One of the hotter topics this spring in college athletics has been whether college athletes should get paid. What many people have quietly called for and coaches have secretly long-supported is now being discussed among some of the movers and shakers of college sports. I know there are many arguments against paying student athletes, and honestly, for a long time I was a big supporter of not paying student athletes. But, after thinking about the issues, a number of which I will discuss below, my opinion has changed. While I don’t believe schools will begin paying players anytime soon, I do believe student athletes at all schools should receive a stipend of $3,000-5,000 in addition to their scholarship in order to help cover the true cost of living and allow athletes to participate in the financial success they are helping to generate.
Paying student athletes will cheapen college athletics
This was a position I long held. In my mind, paying student athletes was synonymous with turning college athletes who are playing for the love of the game and the opportunity to make it to the next level into greedy, money-driven players who look to just collect a paycheck and go home. However, at the modest stipend I am proposing, I don’t believe there will be any radical transformation in the attitudes of student athletes. We are talking about adding an extra few thousand dollars for students to pay bills, go to the movies, take their girlfriends out on a date, etc, not splurge on a car or expensive jewelry. Athletes in high-revenue generating sports such as football and basketball will still play hard for the opportunity to get drafted and play as professionals. Furthermore, many student athletes play sports where going pro is not a particularly lucrative option. These athletes play their respective sports for the love of the game, and not to make millions. I don’t see this changing with the addition of a modest stipend.
Paying students even a modest sum will further open the door to bidding wars amongst schools to attract talent
This is stance espoused by ESPN’s Skip Bayless. He argues that there is no way to police boosters and alumni from adding a little extra to the stipend, i.e., if a school will give you $5,000, the booster can offer another $5,000 to entice you to choose their school over another. I disagree primarily because these bidding wars already happen, they likely happen for sums far greater than $5,000 (see Cam Newton), and no one really seems to be able to regulate the influence of boosters and alumni on players today. Many student athletes, particularly those that play football and basketball, the sports with the greatest amount of “outside fund flows,” come from very modest economic backgrounds, and financial pressures can cause them to make decisions in violation of NCAA rules. I will concede that paying student athletes a stipend on top of their scholarship won’t eliminate the flow of under-the-table funds, but I do believe it will help curb students from accepting money out of need.
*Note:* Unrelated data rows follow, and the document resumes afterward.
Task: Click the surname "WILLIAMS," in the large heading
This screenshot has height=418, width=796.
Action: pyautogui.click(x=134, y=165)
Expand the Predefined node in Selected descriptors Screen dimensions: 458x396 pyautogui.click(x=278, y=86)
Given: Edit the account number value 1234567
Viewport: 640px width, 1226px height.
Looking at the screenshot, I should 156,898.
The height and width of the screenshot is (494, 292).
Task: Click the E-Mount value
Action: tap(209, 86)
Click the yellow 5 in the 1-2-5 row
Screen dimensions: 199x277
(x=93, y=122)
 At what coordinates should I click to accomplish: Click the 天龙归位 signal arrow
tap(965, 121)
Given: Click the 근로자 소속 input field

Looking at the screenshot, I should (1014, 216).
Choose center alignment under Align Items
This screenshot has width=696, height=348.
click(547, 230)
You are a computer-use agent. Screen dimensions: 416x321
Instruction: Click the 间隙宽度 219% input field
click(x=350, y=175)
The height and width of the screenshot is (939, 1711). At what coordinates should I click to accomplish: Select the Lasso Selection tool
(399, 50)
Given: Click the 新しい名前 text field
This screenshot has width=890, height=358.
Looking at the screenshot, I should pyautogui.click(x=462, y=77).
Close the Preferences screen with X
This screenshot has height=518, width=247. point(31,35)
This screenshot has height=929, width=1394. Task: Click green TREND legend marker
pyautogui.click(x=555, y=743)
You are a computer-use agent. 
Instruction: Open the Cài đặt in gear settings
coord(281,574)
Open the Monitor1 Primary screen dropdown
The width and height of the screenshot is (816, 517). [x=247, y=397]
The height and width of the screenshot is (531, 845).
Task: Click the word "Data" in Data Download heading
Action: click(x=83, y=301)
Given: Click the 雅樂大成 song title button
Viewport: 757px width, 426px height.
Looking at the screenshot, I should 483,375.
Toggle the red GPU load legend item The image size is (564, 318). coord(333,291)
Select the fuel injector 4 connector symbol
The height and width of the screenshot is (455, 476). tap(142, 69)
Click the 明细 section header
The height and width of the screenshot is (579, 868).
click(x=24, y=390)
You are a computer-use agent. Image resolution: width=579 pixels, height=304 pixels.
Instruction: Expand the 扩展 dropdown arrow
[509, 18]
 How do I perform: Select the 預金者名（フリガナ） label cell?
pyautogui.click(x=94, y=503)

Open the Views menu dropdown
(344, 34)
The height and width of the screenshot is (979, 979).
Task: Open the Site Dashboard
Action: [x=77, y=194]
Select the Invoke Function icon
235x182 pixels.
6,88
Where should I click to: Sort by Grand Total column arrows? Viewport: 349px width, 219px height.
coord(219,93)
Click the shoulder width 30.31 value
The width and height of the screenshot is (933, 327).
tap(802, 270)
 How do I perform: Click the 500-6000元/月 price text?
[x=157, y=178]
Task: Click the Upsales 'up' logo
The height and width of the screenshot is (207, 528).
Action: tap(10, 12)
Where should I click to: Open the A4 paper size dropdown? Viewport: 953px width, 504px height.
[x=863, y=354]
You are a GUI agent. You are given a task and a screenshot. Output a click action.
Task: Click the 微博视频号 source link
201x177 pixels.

If you start paying players from one sport, you have to pay players from all sports equally
Fact, kind of. All student athletes should get paid; however, I believe athletes from higher revenue-generating sports should get paid more. I’m not sure what the right answer is, but one idea that makes sense to me is paying all student athletes a flat rate, for example, $3,000. Athletes playing sports that are self-sustaining will get paid a little extra, perhaps a percentage of operating profit that will be split equitably among all players with a hard cap of $5,000. This idea satisfies two important criteria: first, it covers a basic stipend for all student athletes; second, it rewards athletes playing the cash-cow sports at their respective schools. This would cater to traditional programs such as USC football and Duke basketball, but would also include less-nationally recognized sports such as lacrosse at Johns Hopkins.
Is it fair to pay student athletes more than just a scholarship when so many regular students will never receive such treatment?
This is a much trickier question to answer, and quite honestly, I’m not sure if I have a strong view yet. As of now, I believe it does make sense for a couple reasons.
- First, the education regular students receive will in general never generate a payoff to the academic institution, while the play of student athletes yields revenues to the school immediately.
- Second, as far as I understand it, student athletes are not allowed to hold jobs while they are athletes. This cuts into the potential earning power of student athletes, while regular students can hold one or more jobs to make extra money.
- Third, it is, in many ways in the best interest of student athletes. Many athletes, particularly those in the highest revenue-generating sports, come from disadvantaged backgrounds, and are often in positions to make the “wrong” decision and accept money and gifts they shouldn’t. As I mentioned before, the stipend I am proposing is intended to alleviate some of the financial burden of living expenses. There will always be athletes that will accept gifts and money in excess of what is necessary, but the stipend is intended to steer students away from making compromising decisions because they have no other financial alternative. Perhaps this is not the most compelling philosophical reason to institute a stipend, but it is a reality that has to be taken into consideration.
At the end of the day, the question of paying student athletes is an incredibly nuanced one to answer. I have touched upon some of the key issues above, but there are many other issues I did not discuss. Furthermore, it is extremely important to find the right system for implementing these stipends. The inertia required to change a system once it’s in place could be even greater than the movement required to start paying players.